En el texto sobre las redes sociales, ¿cuál de ellas se lleva la palma según quien escribe?

• [Fragmento para leer]:
○ ○ ○ ○ ○

Sin embargo, siendo todas las redes trocitos de infierno, hay una que a mi entender se lleva la palma, pero de la que nadie sale: LinkedIn. Es el epítome de una cultura del trabajo en que no triunfan los buenos, sino los ambiciosos. Muy rara vez he visto a esos compañeros a los que admiro, brillantes, trabajadores, creativos, solidarios, empáticos, alardear de nada en esa fosa séptica en línea. ¿Sabe usted por qué? Porque están trabajando y, cuando no, están tomando una cerveza con sus amigos, comiendo con su familia, visitando una exposición, en el cine o en el teatro, llamando por teléfono a su abuela o leyendo un libro, porque las personas excelentes lo son tanto en el ámbito público como en el privado, porque en la vida corporativa no se puede separar la obra del artista. Sí he visto, sin embargo, a los pelotas de turno, los que pasan más tiempo tomando café con los de arriba que ayudando a los de abajo, los fuertes con los débiles y débiles con los fuertes, los que no saludan a los becarios, los que maltratan a los proveedores, los que copian más que inventan, los que suben fotografías cenando con directivos un martes, poner miserables textos que describen perfectamente lo que no son, otorgándose el mérito exclusivo de proyectos en los que en realidad han participado decenas de personas, felicitando en la plaza pública a quienes pueden tener la llave de su futuro mientras han sido incapaces de mandar un mail al pobre muchacho de logística que les ayudó a que todo saliera a tiempo diciendo un mísero “gracias”. Esta gente ha existido siempre, pero ahora su mezquindad cuenta con luces y taquígrafos, estamos obligados a verlos incluso en las pantallas de nuestros teléfonos móviles, son los bufones de la corte más cruel y de los demás se espera que hagamos un corro a su alrededor mientras damos palmas. Qué quiere que le diga, a mí se me han quitado las ganas de aplaudir.

○ ○ ○ ○ ○

• [Algunos registros]:
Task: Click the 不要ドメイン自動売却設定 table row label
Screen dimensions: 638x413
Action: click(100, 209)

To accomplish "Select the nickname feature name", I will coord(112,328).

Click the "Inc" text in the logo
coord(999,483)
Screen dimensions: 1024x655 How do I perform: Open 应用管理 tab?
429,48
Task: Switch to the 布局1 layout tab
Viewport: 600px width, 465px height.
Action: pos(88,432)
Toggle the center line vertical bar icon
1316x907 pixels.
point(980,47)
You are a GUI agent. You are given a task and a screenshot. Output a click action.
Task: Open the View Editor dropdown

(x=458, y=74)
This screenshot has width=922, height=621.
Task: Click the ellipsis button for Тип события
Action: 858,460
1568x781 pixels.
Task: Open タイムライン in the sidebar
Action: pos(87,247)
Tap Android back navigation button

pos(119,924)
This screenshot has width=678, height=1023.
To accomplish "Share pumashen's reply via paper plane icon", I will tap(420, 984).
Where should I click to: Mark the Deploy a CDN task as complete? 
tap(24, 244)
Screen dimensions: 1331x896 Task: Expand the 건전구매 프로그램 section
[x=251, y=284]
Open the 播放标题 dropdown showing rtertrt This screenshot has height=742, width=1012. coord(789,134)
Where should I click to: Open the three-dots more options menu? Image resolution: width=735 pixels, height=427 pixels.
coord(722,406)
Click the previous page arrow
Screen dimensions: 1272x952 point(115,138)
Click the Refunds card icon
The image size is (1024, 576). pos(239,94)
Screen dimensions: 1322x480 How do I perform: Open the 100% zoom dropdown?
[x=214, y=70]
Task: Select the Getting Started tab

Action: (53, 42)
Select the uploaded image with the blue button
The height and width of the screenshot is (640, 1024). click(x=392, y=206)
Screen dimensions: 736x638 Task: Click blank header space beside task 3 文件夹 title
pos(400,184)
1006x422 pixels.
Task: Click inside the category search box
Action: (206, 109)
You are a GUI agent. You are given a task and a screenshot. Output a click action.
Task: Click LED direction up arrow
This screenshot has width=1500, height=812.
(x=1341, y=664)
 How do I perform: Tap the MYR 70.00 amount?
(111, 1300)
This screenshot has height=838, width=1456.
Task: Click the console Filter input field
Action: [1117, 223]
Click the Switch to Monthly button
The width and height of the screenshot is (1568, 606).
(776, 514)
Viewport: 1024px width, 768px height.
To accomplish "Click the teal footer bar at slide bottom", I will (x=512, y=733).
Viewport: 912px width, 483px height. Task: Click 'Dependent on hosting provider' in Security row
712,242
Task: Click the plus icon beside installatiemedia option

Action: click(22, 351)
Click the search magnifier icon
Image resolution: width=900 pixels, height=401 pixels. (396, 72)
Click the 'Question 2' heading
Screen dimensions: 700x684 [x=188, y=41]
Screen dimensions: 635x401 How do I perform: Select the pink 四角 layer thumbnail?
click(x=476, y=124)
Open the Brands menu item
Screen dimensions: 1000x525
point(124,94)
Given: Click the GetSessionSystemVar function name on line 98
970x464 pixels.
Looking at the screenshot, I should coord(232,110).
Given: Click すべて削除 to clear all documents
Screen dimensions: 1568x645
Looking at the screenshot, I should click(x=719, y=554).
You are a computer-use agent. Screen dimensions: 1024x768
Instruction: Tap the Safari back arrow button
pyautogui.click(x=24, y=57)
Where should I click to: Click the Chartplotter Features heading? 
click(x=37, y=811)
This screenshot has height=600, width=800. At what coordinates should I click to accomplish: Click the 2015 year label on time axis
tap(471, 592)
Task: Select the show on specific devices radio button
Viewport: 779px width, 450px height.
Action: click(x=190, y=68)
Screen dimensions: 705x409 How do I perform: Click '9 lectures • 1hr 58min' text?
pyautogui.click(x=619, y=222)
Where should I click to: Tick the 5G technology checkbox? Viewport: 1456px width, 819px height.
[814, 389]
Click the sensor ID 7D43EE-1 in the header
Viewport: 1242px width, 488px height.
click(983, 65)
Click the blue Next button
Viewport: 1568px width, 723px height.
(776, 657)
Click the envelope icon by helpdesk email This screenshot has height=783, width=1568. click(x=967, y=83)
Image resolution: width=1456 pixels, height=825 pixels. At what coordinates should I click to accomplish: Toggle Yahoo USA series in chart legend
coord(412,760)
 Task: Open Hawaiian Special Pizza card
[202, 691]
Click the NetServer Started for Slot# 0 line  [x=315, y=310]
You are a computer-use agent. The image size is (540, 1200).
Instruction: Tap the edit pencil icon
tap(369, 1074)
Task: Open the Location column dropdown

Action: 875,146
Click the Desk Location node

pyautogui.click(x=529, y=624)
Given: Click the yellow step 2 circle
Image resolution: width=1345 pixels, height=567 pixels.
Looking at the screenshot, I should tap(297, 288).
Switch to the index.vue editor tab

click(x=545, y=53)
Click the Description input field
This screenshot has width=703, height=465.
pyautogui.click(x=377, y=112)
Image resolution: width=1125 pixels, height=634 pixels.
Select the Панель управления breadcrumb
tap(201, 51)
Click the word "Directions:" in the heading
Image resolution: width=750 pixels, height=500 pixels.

○ ○ ○ ○ ○

• [Resultado del ejercicio]:
LinkedIn.